Objectives: This study aimed to compare subgalial suction, and subdural drains in treatment of chronic SDH regarding the clinical and radiological outcomes.
Patients and Methods: Medical records of twenty two patients with chronic SDH admitted to Cairo University Hospital during the period from July 2014 to June 2015 were collected, patients were divided into two groups; Group I: Twelve patients where a suction subgalial drain was used, Group II: Ten patients, where a subdural drain was used, all patients were followed-up for a minimum of 3 moths period, and were retrospectively reviewed as regard details of clinical presentation, surgical aspects, clinical and radiological out-comes.

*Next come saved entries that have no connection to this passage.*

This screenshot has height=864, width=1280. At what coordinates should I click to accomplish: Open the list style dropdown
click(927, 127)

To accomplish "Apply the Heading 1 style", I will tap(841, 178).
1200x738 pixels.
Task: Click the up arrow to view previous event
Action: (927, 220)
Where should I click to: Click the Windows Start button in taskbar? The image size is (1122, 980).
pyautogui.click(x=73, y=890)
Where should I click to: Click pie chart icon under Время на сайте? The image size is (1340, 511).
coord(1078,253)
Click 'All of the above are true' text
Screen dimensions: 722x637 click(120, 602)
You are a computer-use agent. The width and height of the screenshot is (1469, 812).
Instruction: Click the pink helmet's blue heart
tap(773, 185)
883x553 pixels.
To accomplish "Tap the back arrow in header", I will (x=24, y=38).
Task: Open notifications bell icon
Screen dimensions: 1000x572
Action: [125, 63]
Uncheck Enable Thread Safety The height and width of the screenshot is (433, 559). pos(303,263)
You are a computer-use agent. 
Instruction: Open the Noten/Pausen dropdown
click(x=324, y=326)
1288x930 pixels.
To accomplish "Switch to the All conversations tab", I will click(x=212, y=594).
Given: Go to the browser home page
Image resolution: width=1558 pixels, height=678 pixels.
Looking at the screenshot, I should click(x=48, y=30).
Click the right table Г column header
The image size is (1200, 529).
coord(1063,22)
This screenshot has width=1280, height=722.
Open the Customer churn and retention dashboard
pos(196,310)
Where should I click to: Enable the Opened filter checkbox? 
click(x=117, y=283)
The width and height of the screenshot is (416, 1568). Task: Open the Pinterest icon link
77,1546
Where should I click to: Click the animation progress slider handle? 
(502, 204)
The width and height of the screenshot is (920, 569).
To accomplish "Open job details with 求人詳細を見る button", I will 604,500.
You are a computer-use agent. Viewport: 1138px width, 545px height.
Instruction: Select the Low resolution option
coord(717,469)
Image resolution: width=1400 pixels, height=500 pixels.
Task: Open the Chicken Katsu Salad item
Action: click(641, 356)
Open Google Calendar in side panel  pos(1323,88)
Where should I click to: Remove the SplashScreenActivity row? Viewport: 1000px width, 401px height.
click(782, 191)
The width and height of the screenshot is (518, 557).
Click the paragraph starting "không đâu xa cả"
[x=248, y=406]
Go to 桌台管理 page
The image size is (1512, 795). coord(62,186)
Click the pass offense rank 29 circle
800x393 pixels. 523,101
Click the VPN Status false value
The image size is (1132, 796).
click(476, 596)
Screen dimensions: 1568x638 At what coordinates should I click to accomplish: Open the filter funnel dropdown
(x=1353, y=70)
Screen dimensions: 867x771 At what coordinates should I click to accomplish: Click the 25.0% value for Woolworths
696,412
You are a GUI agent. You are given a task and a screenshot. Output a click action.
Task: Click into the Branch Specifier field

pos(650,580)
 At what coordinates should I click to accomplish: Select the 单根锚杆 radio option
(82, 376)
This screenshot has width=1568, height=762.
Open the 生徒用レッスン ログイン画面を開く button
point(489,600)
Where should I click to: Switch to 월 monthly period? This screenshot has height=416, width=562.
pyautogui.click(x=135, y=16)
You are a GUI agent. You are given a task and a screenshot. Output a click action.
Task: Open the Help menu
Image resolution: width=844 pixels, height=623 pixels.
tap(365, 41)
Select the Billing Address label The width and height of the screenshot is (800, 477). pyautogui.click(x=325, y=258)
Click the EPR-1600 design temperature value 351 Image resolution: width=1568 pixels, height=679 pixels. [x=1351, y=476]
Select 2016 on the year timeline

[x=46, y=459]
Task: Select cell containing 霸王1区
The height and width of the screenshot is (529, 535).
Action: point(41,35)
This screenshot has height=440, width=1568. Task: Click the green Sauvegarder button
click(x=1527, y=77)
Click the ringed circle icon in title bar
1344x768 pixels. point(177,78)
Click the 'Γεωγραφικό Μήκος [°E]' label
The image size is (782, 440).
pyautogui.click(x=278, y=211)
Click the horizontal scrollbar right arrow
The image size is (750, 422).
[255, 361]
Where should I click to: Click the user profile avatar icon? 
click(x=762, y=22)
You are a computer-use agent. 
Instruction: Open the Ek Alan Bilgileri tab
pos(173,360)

Results: There were thirteen males and nine females with mean age 64.8 years, range (49-81 years). The main presen-tation was weakness in seventeen patients (77%), followed by headache, which was associated with weakness in thirteen patients (59%), alone in three patients (13.6%), two patients (9%) presented with disturbed level of consciousness. Twenty one patients (95%) showed clinical improvement. Radiological evidence of recurrence occurred in one patient from Group I, which was asymptomatic, with no further operation needed during 3 months follow-up period. Morbidity occurred in one patient from Group II in the form of superficial wound infec-tion, which responded to conservative management. A single mortality case in this series from Group II didn't survive due to his bad chest condition.
Conclusion: Subgalial and subdural drains are both safe and effective methods for drainage after evacuation of CSDH, with no statistical difference in clinical outcomes. Subdural drain could be associated with less radiological recurrence.